- Your task -
The lines to copy are those with "Instagram" in them. Pull each one from the entries below.

---------- Given records ----------

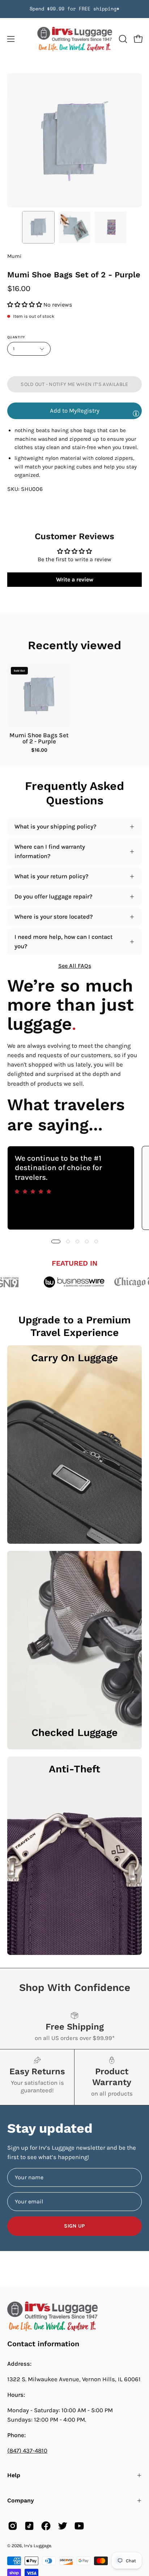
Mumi (14, 256)
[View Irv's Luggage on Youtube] (79, 2525)
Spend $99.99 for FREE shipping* (74, 8)
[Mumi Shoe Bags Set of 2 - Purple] (38, 227)
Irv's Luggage (37, 2545)
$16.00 (39, 750)
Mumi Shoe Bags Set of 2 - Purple (39, 738)
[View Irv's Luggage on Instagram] (12, 2525)
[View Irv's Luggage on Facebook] (46, 2525)
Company (20, 2500)
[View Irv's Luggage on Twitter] (62, 2525)
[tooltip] (136, 413)
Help (13, 2475)
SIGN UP (74, 2226)
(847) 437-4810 (27, 2450)
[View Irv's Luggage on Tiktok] (29, 2525)
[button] (122, 39)
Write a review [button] (74, 579)
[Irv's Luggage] (75, 39)
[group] (74, 9)
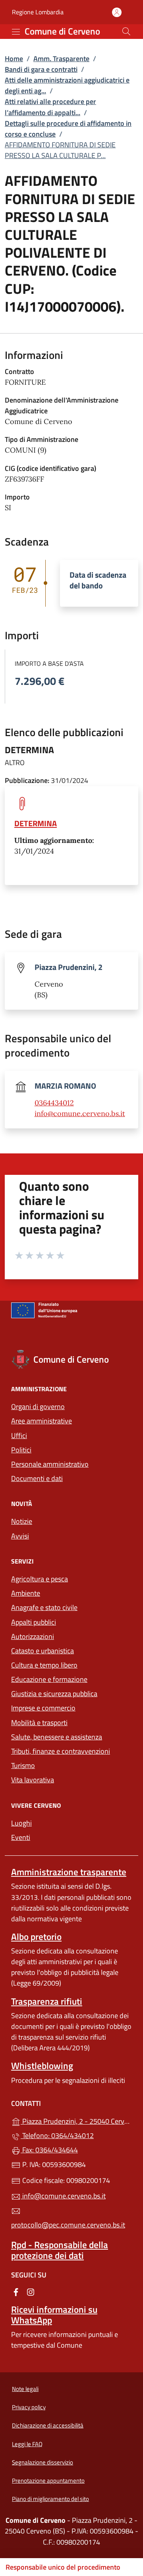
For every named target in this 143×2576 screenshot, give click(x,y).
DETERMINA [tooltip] (35, 823)
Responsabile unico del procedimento (63, 2567)
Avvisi (20, 1536)
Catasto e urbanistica (42, 1650)
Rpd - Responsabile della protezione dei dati (59, 2250)
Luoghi (21, 1823)
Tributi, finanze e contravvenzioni (60, 1751)
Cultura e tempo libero (44, 1665)
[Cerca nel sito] (126, 31)
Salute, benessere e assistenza (56, 1736)
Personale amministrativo (50, 1464)
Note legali (25, 2388)
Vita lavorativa (32, 1779)
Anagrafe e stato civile (44, 1607)
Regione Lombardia (38, 12)
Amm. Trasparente (61, 58)
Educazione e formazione (49, 1679)
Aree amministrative (41, 1420)
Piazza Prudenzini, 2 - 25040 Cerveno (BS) (76, 2120)
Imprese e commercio (43, 1708)
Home (14, 58)
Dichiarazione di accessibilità (47, 2425)
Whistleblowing (42, 2066)
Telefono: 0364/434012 (57, 2135)
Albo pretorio (36, 1937)
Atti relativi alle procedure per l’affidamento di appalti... (50, 107)
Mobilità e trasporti (39, 1722)
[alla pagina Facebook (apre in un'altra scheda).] (16, 2291)
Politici (21, 1449)
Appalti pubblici (33, 1622)
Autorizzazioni (32, 1636)
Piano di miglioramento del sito (50, 2498)
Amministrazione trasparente (68, 1872)
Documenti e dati (37, 1478)
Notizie (21, 1521)
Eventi (20, 1837)
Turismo (23, 1765)
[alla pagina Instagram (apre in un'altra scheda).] (30, 2291)
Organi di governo (38, 1406)
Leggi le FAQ (27, 2444)
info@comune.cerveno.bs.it (80, 1113)
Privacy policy (29, 2407)
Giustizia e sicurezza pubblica (54, 1693)
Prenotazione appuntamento (48, 2480)
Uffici (19, 1435)
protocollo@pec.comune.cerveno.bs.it (68, 2224)
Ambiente (25, 1593)
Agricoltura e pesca (39, 1578)
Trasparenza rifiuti (46, 2001)
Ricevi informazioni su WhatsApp (54, 2314)
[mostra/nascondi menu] (16, 32)
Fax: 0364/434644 (49, 2149)
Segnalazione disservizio (42, 2462)
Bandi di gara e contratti (41, 69)
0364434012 (54, 1102)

----------

- Solution to this exercise -
[View Irv's Luggage on Instagram] (12, 2525)
[alla pagina Instagram (apre in un'altra scheda).] (30, 2291)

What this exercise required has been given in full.